→ **YOUR INSTRUCTIONS**
Although the data below contains pictures, output only the lines between those holding "This screenshot has width=881, height=516." and "At what coordinates", inclusive, exactly and without those pictures.

→ **RECORDS FOR PROCESSING**

============================================================

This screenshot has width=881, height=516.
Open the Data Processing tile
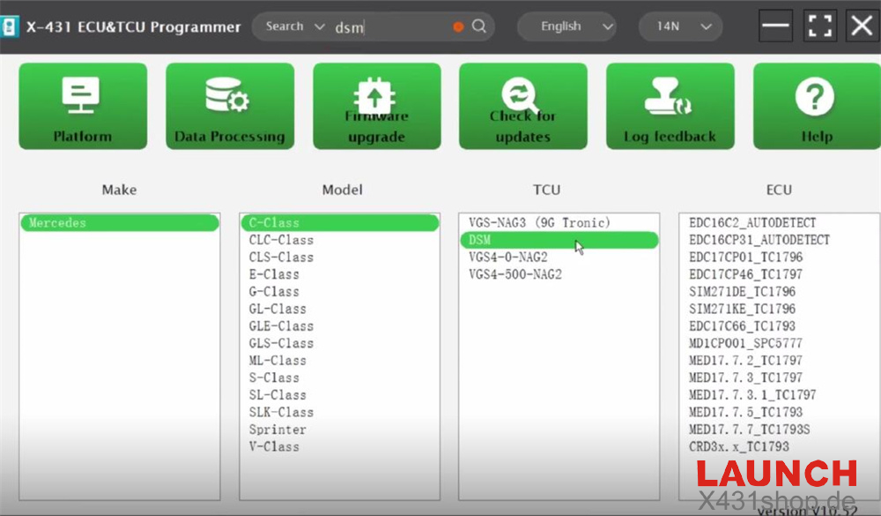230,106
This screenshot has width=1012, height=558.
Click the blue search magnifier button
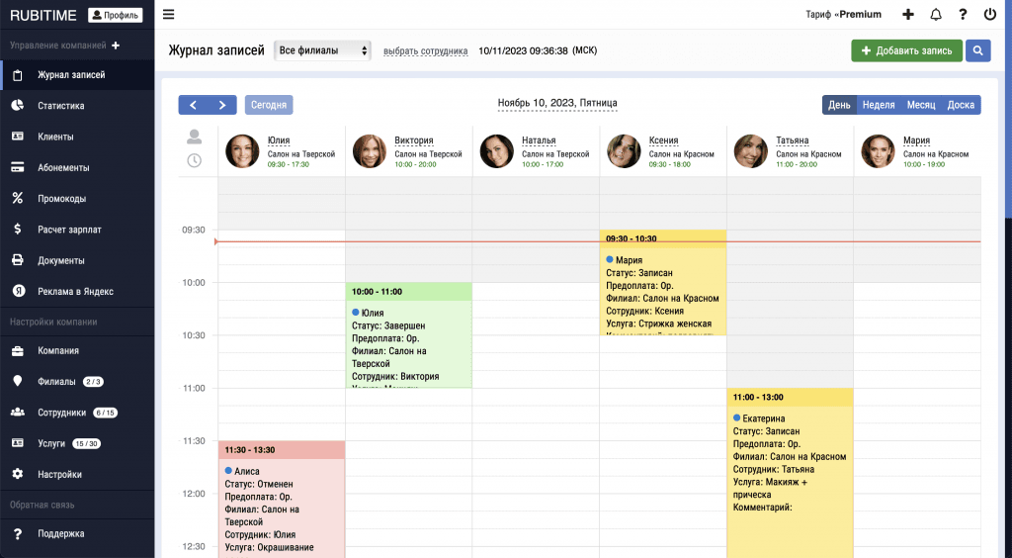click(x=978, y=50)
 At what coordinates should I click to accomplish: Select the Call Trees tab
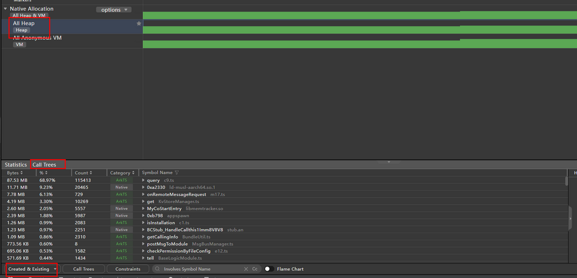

============================================================

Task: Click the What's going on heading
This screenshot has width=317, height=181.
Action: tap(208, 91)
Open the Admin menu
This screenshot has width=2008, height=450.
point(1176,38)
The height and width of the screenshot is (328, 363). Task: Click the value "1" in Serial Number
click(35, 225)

============================================================

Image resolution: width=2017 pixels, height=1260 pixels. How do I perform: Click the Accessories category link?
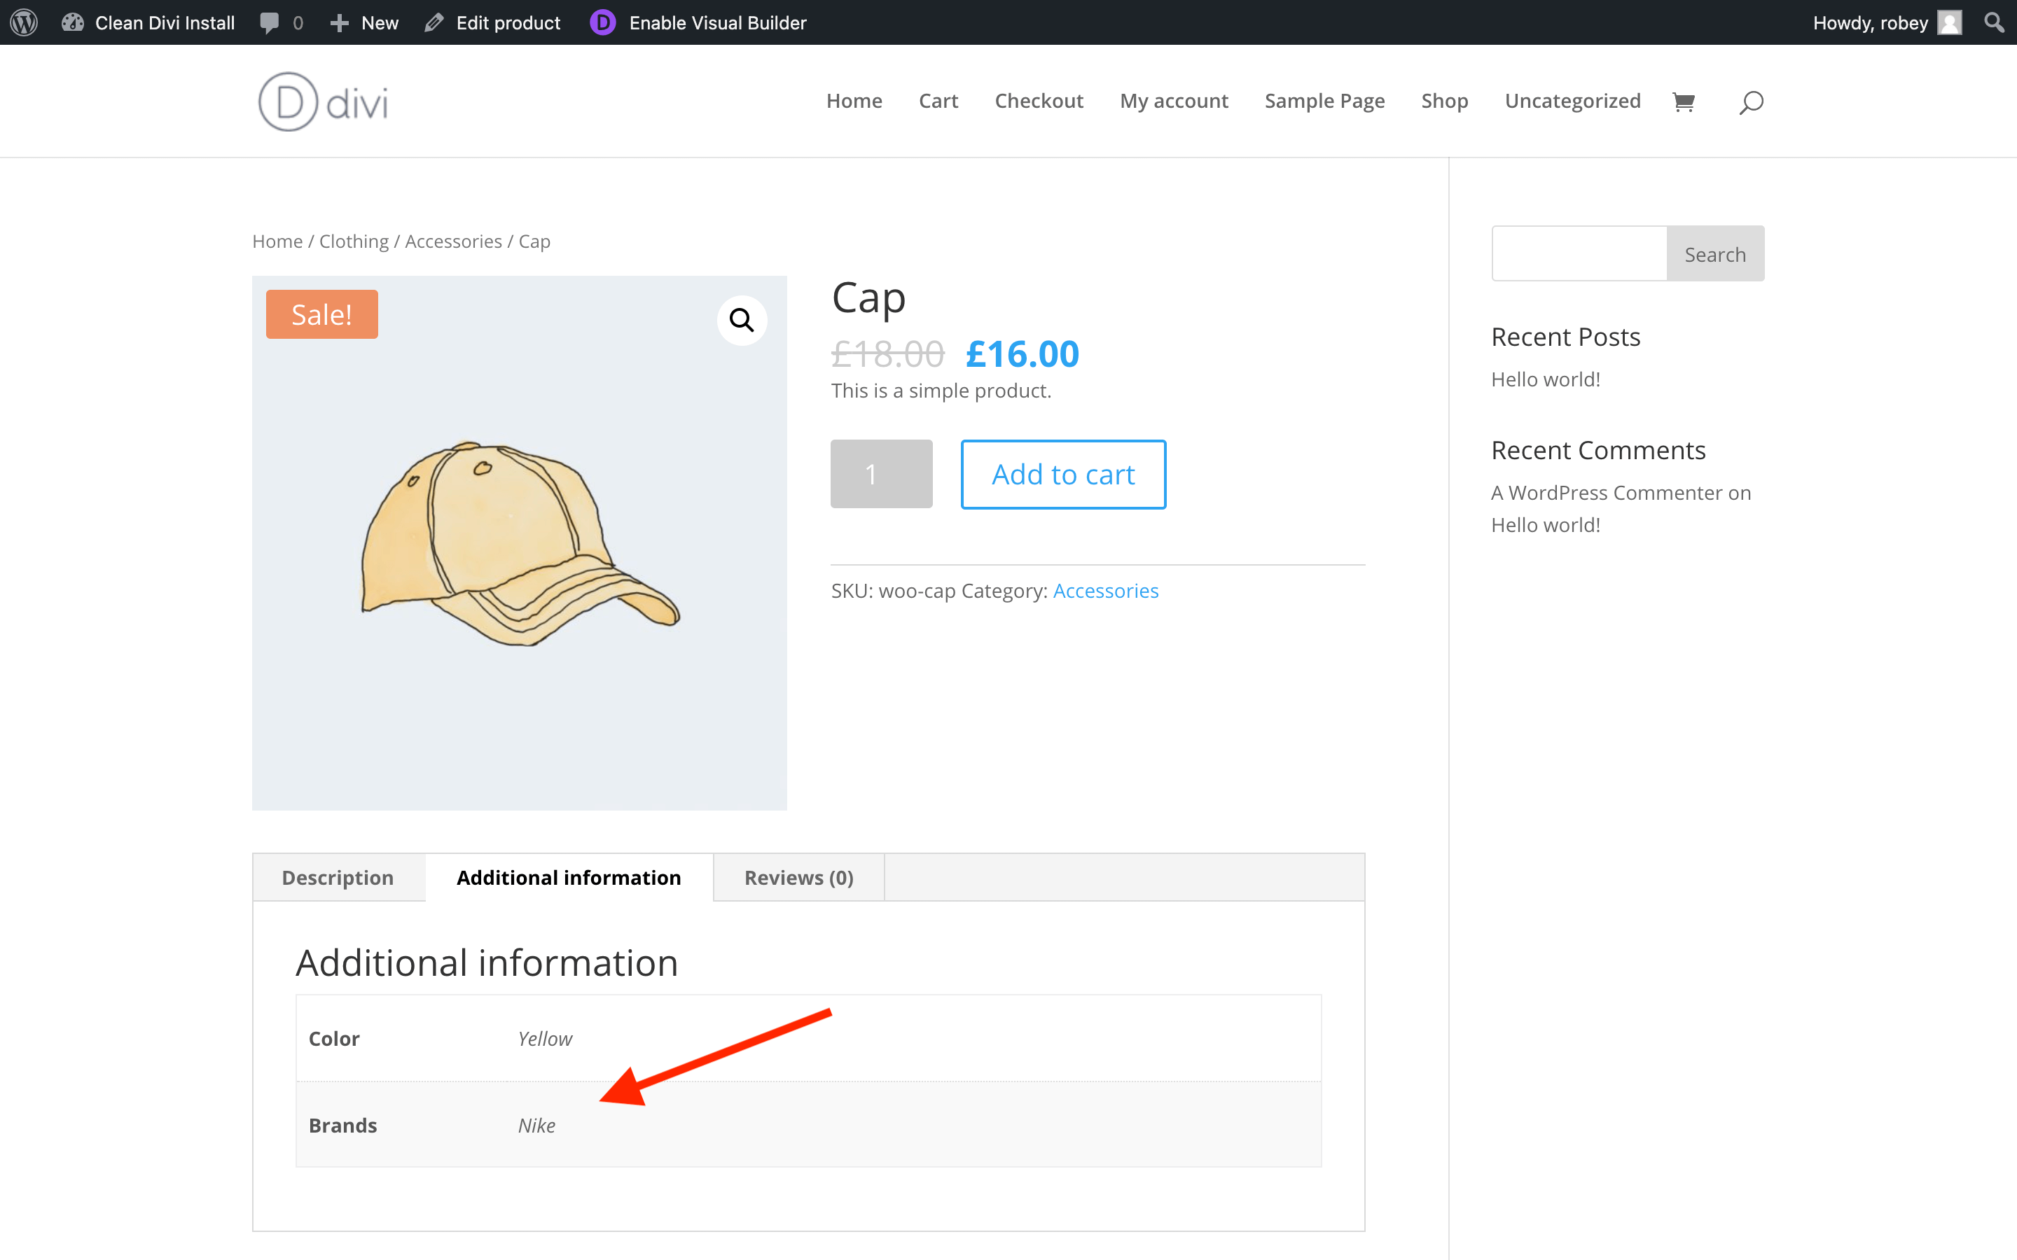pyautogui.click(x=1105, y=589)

============================================================

→ **TASK RESPONSE**
This screenshot has width=881, height=516.
Open the Data Processing tile
230,106
This screenshot has width=1012, height=558.
Click the blue search magnifier button
click(x=978, y=50)
 At what coordinates should I click to accomplish: Select the Call Trees tab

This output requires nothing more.